Oct 01, 2024, 10:31 PM EDT

Claim: Walz: children are NOT being used a drug mules

Fact Check: Mostly True

Republican vice presidential candidate Sen. JD Vance and Minnesota Governor and Democratic vice presidential candidate Tim Walz participate in the Vice Presidential debate in New York City, October 1, 2024.
Matt Rourke/AP

According to Mexican immigration officials, it is very uncommon for children to be used to smuggle drugs. However, the federal government has warned in the past of youth being used by drug cartels. Sources within the Mexican cartels consulted by ABC News in previous coverage say that their drugs are mostly being smuggled through regular points of entry by Mexican citizens with visas or by U.S. citizens.

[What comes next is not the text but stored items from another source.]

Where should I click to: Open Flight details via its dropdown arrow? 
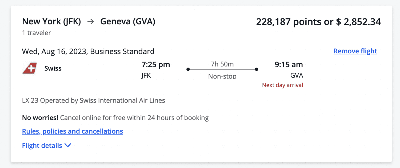(68, 146)
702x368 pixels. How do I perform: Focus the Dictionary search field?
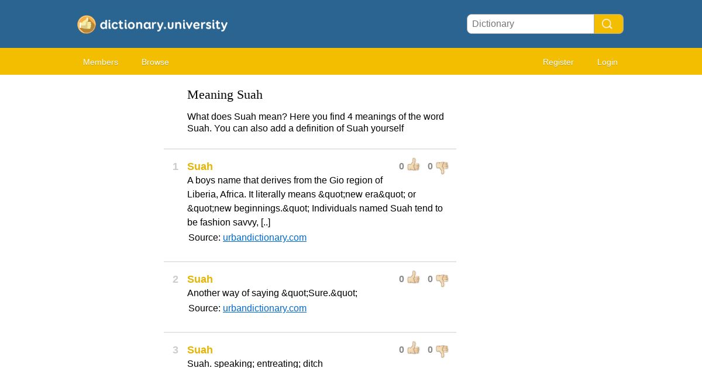click(531, 24)
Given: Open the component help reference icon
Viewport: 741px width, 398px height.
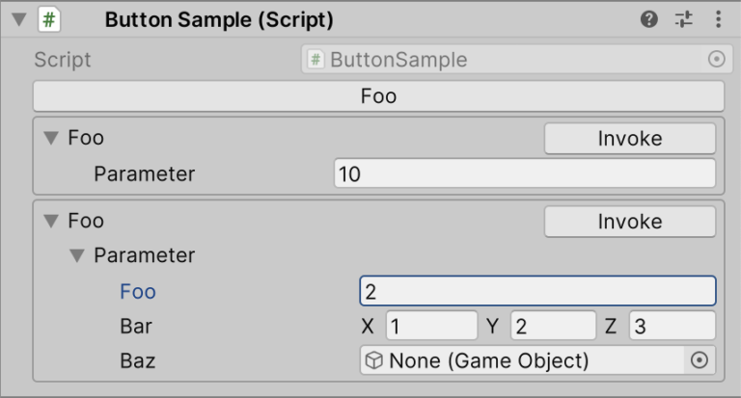Looking at the screenshot, I should (649, 19).
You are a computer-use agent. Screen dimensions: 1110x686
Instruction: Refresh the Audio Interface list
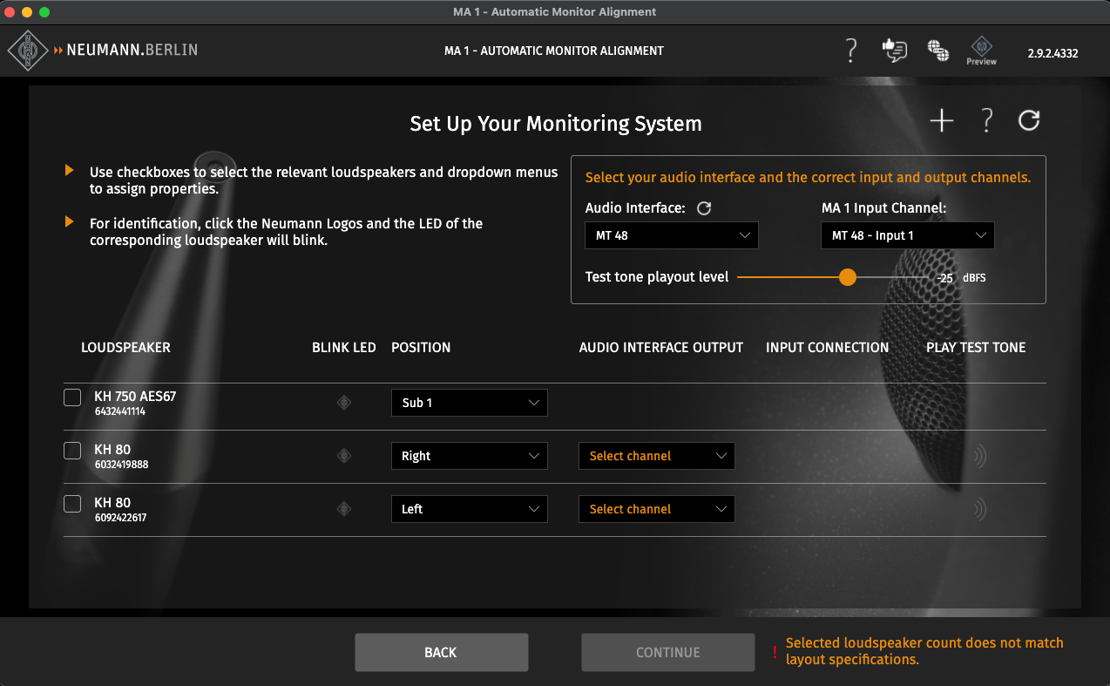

—William Gretsky and Anne Laurent

Oct 01, 2024, 10:26 PM EDT

Claim: Vance said Trump made the Affordable Care Act stronger

Fact-check: [False](https://www.politifact.com/factchecks/2024/sep/20/jd-vance/vance-misleads-trump-tried-to-take-the-aca-down-no/).

The Trump administration cut millions of dollars in marketing and enrollment aid for the law's health plans and backed failed congressional and legal efforts to overturn the law. The Trump administration in June 2020 asked the Supreme Court to overturn the law in a case more than a dozen Republican-led states had brought; the high court rejected it.

Affordable Care Act enrollment declined by more than 2 million people during Trump's presidency, and thenumber of uninsured Americans rose by 2.3 million, including 726,000 children, from 2016 to 2019, the U.S. Census Bureau reported; that includes three years of Trump's presidency.

—PolitiFact’s Matthew Crowley and Julie Appleby

Oct 01, 2024, 10:25 PM EDT

Voters are concerned about the cost of housing

Voters have been especially worried about inflation and the rising costs for basic goods like housing since the end of the pandemic. As Walz said tonight, Harris's proposals have focused on the issue of affordability. She's proposed trying to increase supply, which most economists agree is a big driver of rising home prices, but also to give first-time homebuyers a $25,000 grant for making down-payments.

A Napolitan survey from August found that 61 percent of voters liked that idea, though half thought it would drive up housing costs. A Data for Progress survey from this month found that voters like a range of solutions, including increasing supply.

Trump hasn't released detailed plans but, as Vance said, has proposed the idea that there should be fewer regulations and that limiting immigration would increase supply. Most economists agree that the level of immigration has little to do with housing supply.